A big cost when doing loop-heavy stuff is ensuring that the stack is in the same order as it was before the loop. If the vars [a, b, c] are in the stack before the loop, then at the end of the loop they're in the order [b, a, c], we have to shift the stack around to accomodate that.

For example, here's some fibonnaci code and the output:

let c:u32 := 0
let b:u32 := 1
let a:u32 := 0

for { let i:u32 := 0 } lt(i, 10) { i := add(i, 1)}
{
    c := add(a,b)
    a := b
    b := c
}
b

Output:

begin
    # Assigning to c #
        # u32 literal 0 #
        push.0

    # Assigning to b #
        # u32 literal 1 #
        push.1

    # Assigning to a #
        # u32 literal 0 #
        push.0

    repeat.10
        # Assigning to c #
            # add() #
            # pushing a to the top #
                dup.0
            # pushing b to the top #
                dup.2
            add
        # Assigning to a #
            # pushing b to the top #
                dup.2
        # Assigning to b #
            # pushing c to the top #
                dup.1
        # targeting the stack #
        # pushing c to the top #
            movup.2
        # pushing b to the top #
            swap
        # pushing a to the top #
            movup.2
    end
    # pushing b to the top #
        dup.1
end

Note the "targeting the stack" thing, where we have to re-order the elements on the stack, to be the same as before the loop, for the next loop to work correctly. We have some extremely naive cost-estimation code that just counts the number of instructions that will be outputed (multiplied by N when in a repeat.N instruction), the cost for this code is 124.
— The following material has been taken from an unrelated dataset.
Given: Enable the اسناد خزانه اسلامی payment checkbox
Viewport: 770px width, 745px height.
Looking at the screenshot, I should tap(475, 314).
If you just re-order the initial vars a bit, like this:

let c:u32 := 0
let a:u32 := 0
let b:u32 := 1

Then you get a different output at the end of the loop:

use.std::math::u256

begin
    # Assigning to c #
        # u32 literal 0 #
        push.0

    # Assigning to a #
        # u32 literal 0 #
        push.0

    # Assigning to b #
        # u32 literal 1 #
        push.1

    repeat.10
        # Assigning to c #
            # add() #
            # pushing a to the top #
                dup.1
            # pushing b to the top #
                dup.1
            add
        # Assigning to a #
            # pushing b to the top #
                dup.1
        # Assigning to b #
            # pushing c to the top #
                dup.1
        # targeting the stack #
        # No need to target the stack, same order #
    end
    # pushing b to the top #
        dup.0
end

Note the "No need to target the stack, same order" thing at the end of the loop. The (again, extremely naive) estimated cost for this is 94, which is 25% less, but the real savings would be even higher, because shifting stuff around on the stack is fairly expensive, afaik. So once the cost estimation stuff gets more accurate that should be even better.
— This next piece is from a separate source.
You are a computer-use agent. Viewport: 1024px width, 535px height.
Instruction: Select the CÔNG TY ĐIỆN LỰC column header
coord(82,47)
So instead of having to move yul code around by hand to trigger this optimization, we can do some sort of dynamic programming approach that tries every order.

This wouldn't just have cost savings for loops like above. There's a lot of stack re-ordering, pushing to memory, popping from memory, etc. that happens, and varying the order of things would affect all of that.